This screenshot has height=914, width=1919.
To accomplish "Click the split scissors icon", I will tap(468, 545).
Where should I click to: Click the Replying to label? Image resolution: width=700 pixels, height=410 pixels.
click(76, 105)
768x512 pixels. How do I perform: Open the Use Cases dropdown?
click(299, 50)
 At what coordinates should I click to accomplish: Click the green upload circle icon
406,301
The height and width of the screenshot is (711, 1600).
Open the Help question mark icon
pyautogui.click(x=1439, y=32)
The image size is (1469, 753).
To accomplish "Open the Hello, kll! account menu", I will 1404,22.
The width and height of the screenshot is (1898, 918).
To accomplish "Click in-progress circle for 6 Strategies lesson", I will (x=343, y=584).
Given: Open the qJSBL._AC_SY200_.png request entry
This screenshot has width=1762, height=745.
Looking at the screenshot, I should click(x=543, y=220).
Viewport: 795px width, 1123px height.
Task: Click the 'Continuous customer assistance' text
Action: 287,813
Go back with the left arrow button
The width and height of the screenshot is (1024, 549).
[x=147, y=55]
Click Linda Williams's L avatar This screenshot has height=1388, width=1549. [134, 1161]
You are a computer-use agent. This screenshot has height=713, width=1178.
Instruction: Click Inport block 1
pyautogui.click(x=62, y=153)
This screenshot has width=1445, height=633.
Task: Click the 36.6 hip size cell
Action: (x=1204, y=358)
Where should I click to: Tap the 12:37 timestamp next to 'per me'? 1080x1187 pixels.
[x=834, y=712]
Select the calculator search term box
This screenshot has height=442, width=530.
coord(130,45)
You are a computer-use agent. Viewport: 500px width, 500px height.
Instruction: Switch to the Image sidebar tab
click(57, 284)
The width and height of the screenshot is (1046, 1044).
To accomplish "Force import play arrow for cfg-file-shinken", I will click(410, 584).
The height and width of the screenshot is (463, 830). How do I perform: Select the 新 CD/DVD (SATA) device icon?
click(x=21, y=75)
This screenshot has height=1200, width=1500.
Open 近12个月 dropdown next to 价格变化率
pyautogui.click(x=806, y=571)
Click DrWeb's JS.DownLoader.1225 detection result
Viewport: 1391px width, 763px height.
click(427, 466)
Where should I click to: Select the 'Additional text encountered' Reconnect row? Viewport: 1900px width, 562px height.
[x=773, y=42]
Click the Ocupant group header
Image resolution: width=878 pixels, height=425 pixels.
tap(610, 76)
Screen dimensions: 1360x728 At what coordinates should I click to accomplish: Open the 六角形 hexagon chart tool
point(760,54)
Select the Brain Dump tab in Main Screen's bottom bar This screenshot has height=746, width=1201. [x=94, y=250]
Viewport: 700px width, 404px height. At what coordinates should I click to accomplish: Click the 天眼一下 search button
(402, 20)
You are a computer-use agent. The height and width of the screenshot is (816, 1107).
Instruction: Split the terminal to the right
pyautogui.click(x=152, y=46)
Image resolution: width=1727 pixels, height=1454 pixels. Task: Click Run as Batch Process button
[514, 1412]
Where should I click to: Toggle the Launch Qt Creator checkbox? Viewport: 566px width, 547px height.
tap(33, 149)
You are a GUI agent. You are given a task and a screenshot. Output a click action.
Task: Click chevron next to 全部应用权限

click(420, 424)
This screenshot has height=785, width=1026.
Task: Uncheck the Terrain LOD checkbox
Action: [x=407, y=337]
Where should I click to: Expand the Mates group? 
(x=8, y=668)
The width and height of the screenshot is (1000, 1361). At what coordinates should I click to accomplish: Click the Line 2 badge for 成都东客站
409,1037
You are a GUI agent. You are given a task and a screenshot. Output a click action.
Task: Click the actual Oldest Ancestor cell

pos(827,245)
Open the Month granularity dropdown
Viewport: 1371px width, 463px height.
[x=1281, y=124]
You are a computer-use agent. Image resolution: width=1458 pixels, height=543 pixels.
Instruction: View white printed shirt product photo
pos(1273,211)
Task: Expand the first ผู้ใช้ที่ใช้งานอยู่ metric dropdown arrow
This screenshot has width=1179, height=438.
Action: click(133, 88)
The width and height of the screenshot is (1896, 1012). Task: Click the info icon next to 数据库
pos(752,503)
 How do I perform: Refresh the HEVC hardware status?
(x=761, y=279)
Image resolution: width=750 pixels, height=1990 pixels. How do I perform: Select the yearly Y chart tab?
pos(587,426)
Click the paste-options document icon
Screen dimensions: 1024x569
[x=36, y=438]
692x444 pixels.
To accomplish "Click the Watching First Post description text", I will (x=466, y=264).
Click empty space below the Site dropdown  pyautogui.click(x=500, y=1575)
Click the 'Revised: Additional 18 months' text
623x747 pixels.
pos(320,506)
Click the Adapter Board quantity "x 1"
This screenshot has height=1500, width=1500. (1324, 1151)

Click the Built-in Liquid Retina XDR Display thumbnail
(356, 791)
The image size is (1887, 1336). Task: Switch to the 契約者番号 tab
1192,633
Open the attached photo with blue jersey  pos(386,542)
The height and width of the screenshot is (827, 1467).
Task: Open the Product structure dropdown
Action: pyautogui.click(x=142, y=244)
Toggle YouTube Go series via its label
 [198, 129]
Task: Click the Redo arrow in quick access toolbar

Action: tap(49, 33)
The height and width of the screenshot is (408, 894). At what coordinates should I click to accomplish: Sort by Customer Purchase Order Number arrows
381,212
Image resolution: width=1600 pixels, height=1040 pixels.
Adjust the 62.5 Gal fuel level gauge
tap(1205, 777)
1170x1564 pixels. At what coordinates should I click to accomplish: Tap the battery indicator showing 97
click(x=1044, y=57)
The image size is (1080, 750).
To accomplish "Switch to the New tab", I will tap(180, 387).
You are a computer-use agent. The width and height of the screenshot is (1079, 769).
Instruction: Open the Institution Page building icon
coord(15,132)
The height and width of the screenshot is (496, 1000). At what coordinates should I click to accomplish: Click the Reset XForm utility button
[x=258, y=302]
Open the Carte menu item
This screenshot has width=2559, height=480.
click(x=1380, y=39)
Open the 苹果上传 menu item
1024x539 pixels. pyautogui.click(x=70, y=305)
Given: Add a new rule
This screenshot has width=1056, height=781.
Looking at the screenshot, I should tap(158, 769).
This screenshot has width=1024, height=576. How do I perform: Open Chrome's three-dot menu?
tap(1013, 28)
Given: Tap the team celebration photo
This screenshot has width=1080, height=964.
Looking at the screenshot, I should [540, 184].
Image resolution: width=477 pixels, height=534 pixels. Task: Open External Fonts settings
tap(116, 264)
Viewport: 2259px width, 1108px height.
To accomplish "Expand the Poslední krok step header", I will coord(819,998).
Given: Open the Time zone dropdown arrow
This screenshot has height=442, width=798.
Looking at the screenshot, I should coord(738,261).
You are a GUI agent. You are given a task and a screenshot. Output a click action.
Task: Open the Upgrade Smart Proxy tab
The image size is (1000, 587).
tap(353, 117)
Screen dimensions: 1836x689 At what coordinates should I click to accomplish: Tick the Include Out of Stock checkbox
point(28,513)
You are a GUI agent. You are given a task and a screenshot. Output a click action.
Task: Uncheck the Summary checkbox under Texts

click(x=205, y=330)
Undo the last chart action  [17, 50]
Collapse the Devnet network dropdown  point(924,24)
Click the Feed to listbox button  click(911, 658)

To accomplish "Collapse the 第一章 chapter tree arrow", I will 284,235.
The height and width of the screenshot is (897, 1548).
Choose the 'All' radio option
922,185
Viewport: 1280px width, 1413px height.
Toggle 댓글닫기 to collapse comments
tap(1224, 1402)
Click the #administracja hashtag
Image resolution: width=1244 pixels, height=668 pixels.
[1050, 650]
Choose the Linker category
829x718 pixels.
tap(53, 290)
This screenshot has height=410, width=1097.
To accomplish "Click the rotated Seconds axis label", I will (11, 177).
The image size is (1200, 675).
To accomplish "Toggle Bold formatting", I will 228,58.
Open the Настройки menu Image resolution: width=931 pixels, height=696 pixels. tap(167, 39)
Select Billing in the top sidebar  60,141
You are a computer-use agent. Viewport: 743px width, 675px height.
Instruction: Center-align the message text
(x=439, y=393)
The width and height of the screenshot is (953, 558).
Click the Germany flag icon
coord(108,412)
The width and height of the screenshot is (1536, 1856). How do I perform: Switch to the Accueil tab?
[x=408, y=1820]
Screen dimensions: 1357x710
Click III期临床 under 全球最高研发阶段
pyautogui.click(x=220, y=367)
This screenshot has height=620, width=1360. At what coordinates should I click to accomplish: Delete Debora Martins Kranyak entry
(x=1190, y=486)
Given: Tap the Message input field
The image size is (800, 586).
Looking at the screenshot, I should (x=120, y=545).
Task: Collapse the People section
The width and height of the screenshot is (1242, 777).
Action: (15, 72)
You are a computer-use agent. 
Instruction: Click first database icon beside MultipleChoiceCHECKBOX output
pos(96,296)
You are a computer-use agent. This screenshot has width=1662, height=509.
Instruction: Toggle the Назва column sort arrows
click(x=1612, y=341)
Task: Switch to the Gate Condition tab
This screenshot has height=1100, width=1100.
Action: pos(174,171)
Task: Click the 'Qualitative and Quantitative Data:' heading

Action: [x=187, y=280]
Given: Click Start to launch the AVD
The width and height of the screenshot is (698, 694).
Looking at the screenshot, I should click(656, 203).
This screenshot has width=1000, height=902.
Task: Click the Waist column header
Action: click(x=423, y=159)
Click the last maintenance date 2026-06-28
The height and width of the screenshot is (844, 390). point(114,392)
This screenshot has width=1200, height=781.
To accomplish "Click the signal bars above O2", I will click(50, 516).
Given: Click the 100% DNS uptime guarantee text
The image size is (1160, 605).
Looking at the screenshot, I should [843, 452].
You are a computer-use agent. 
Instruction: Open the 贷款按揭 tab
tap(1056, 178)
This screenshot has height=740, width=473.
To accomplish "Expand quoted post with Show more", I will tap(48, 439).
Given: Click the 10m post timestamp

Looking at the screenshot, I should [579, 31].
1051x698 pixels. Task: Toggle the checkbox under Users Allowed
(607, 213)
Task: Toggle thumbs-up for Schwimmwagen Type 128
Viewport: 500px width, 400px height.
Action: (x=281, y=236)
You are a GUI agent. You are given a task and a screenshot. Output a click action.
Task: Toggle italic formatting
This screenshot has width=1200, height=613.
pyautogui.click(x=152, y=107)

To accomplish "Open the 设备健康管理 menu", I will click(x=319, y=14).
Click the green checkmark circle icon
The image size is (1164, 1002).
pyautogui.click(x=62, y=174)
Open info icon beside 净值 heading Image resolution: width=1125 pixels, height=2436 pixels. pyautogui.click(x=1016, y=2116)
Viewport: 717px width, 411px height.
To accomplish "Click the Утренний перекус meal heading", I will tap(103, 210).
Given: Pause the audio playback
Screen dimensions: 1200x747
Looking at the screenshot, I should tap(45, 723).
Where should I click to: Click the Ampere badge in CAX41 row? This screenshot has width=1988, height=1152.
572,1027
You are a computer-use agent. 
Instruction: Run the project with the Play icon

**Work to complete**
Beginning with the very first line of the material above, give each line again exactly, ending with the line that contains "has height=713, width=1178.".

**Expected output**
This screenshot has height=914, width=1919.
To accomplish "Click the split scissors icon", I will tap(468, 545).
Where should I click to: Click the Replying to label? Image resolution: width=700 pixels, height=410 pixels.
click(76, 105)
768x512 pixels. How do I perform: Open the Use Cases dropdown?
click(299, 50)
 At what coordinates should I click to accomplish: Click the green upload circle icon
406,301
The height and width of the screenshot is (711, 1600).
Open the Help question mark icon
pyautogui.click(x=1439, y=32)
The image size is (1469, 753).
To accomplish "Open the Hello, kll! account menu", I will 1404,22.
The width and height of the screenshot is (1898, 918).
To accomplish "Click in-progress circle for 6 Strategies lesson", I will (x=343, y=584).
Given: Open the qJSBL._AC_SY200_.png request entry
This screenshot has width=1762, height=745.
Looking at the screenshot, I should click(x=543, y=220).
Viewport: 795px width, 1123px height.
Task: Click the 'Continuous customer assistance' text
Action: 287,813
Go back with the left arrow button
The width and height of the screenshot is (1024, 549).
[x=147, y=55]
Click Linda Williams's L avatar This screenshot has height=1388, width=1549. [134, 1161]
You are a computer-use agent. This screenshot has height=713, width=1178.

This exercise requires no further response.